WASHINGTON, DC, March 4, 2010 -- Obama Administration officials today released a Roadmap for Restoring Ecosystem Resiliency and Sustainability in the Louisiana and Mississippi Coasts that emphasizes the protection and restoration of coastal ecosystems as a key element to the long-term safety and viability of the region. In keeping with President Obama's effort to cut through red tape and ensure residents of the Gulf Coast have access to the tools and funds they need to rebuild, the Roadmap outlines Federal actions over the next eighteen months to address policy, process, and legal hurdles to coastal restoration in the region.
President Obama formed the Louisiana-Mississippi Gulf Coast Ecosystem Restoration Working Group in October, 2009, which is co-led by the White House Council on Environmental Quality and the Office of Management and Budget and comprises senior-level officials from the National Oceanic and Atmospheric Administration, the U.S. Environmental Protection Agency, and the Departments of the Army, Homeland Security, the Interior, and Transportation. Over the past six months the Working Group has engaged with the States, local governments, and the public to develop this Roadmap, which will lay the foundation for a long-term vision achieved jointly with the States and works to eliminate barriers that have hindered previous restoration efforts.
"The Louisiana and Mississippi coastal region is critical to the economic, cultural, and environmental integrity of the nation,"said Nancy Sutley, Chair of the White House Council on Environmental Quality. "We have a unique opportunity to address the issue of coastal resiliency in the face of ever-present change.
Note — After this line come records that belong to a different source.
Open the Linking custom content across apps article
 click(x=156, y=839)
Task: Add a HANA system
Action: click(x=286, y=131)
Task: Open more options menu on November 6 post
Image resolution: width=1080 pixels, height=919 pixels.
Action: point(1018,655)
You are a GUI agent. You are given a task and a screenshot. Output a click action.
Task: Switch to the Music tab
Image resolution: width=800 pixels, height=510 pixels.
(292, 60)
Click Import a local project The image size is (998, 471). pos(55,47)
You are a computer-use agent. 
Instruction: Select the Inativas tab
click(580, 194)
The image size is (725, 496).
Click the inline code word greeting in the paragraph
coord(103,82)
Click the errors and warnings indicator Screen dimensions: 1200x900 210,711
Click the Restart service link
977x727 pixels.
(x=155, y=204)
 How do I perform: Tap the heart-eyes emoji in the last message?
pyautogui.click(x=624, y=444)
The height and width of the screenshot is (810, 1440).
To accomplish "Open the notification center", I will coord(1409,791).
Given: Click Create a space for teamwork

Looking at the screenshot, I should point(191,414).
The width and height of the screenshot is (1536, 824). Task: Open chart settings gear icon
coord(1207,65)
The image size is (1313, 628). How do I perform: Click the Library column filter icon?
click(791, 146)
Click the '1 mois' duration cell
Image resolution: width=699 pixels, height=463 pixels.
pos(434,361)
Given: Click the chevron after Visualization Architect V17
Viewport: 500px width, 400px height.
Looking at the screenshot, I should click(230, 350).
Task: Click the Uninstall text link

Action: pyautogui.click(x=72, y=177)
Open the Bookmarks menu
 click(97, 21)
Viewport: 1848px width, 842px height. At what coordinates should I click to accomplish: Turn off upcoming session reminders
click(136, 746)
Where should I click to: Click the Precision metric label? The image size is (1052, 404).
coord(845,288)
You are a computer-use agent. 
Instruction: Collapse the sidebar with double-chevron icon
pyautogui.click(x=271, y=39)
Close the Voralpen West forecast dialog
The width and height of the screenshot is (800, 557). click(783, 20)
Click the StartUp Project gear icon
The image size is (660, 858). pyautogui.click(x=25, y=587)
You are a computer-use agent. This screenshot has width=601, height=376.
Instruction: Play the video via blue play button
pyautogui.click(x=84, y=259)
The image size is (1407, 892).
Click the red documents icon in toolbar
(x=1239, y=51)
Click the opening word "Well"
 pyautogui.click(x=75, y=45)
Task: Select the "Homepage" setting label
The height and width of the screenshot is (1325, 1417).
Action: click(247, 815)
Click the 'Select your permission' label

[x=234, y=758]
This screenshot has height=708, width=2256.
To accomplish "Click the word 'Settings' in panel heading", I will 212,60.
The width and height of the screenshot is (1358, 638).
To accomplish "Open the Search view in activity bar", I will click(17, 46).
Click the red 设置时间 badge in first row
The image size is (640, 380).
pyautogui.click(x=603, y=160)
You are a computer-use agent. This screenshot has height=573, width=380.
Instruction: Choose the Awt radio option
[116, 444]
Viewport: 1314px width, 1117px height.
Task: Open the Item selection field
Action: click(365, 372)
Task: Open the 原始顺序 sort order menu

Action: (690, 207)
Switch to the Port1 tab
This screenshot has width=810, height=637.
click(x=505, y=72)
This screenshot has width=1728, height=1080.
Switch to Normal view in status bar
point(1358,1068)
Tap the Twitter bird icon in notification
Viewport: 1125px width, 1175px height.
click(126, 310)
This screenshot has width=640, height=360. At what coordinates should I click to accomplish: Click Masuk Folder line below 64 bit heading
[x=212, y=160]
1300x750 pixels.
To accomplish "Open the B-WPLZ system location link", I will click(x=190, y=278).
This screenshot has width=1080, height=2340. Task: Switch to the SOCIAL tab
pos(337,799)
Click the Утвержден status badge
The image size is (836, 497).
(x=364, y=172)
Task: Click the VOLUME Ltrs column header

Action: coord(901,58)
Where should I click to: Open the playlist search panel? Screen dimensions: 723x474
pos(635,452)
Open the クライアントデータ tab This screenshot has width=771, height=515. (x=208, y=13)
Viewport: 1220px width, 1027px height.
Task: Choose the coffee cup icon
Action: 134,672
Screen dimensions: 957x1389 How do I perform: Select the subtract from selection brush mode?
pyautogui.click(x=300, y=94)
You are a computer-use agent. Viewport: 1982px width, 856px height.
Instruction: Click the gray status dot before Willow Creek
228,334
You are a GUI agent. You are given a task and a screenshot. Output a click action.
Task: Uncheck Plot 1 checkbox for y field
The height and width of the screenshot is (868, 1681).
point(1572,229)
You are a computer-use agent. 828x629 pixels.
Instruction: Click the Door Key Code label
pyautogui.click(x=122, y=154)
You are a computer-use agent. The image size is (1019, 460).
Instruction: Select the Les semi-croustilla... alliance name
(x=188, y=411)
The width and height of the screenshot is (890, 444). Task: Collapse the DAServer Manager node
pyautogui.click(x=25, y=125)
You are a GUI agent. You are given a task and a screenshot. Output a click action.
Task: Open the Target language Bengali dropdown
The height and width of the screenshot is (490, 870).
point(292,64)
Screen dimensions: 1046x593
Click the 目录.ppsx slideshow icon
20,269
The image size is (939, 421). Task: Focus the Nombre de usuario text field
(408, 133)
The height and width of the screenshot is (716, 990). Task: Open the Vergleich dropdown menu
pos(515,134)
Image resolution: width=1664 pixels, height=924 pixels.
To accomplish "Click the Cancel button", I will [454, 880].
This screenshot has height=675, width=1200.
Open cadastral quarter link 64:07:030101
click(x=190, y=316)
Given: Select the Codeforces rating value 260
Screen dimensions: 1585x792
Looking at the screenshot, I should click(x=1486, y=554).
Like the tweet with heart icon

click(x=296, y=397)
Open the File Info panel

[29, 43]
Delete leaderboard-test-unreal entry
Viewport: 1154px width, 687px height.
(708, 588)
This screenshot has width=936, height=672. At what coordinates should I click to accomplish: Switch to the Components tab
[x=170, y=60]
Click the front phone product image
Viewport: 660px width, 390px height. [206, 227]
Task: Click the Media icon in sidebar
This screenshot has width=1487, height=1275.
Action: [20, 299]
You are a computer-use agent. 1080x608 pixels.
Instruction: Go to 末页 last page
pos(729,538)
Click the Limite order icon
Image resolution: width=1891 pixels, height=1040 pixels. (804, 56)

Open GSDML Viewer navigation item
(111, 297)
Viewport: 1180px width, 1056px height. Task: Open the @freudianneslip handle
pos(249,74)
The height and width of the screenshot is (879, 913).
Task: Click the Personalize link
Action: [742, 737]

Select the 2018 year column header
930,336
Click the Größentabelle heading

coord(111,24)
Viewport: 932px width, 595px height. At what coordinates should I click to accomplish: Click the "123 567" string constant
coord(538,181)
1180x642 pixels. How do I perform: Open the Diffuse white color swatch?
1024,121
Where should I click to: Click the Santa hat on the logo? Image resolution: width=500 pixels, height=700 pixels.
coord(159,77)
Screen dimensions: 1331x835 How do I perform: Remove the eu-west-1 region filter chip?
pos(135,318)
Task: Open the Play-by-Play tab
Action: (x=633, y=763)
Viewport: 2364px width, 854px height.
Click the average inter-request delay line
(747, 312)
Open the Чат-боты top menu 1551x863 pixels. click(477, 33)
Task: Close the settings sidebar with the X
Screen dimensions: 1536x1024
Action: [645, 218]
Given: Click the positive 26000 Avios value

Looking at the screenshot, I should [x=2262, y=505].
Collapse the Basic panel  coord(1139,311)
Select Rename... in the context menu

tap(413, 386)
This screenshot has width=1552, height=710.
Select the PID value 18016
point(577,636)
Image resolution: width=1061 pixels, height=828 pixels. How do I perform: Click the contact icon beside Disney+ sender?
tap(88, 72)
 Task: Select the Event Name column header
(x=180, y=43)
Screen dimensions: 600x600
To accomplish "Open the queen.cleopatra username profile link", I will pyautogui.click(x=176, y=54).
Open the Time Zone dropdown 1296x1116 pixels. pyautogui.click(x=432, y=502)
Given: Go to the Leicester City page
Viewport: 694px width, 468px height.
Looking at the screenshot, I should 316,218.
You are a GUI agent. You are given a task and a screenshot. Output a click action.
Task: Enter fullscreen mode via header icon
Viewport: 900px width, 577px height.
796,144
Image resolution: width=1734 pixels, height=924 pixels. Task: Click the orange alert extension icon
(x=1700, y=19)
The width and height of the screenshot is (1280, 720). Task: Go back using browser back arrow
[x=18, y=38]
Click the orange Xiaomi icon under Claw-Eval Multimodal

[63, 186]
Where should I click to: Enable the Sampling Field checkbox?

With bold and decisive action, we can slow the rate of ecosystem loss in the area and, where possible, restore the ecosystems and the services they provide."
"This ecosystem restoration for the Louisiana - Mississippi Gulf Coast is a challenging and nationally-significant opportunity that is a high priority for the Army and the Corps, and builds upon the work we are already doing in the states of Louisiana and Mississippi,"said Jo-Ellen Darcy, Assistant Secretary of the Army for Civil Works. "The Roadmap maximizes the impact of Federal resources over the next 18 months, and we are very pleased with the spirit of inter-agency cooperation and commitment that is already in evidence."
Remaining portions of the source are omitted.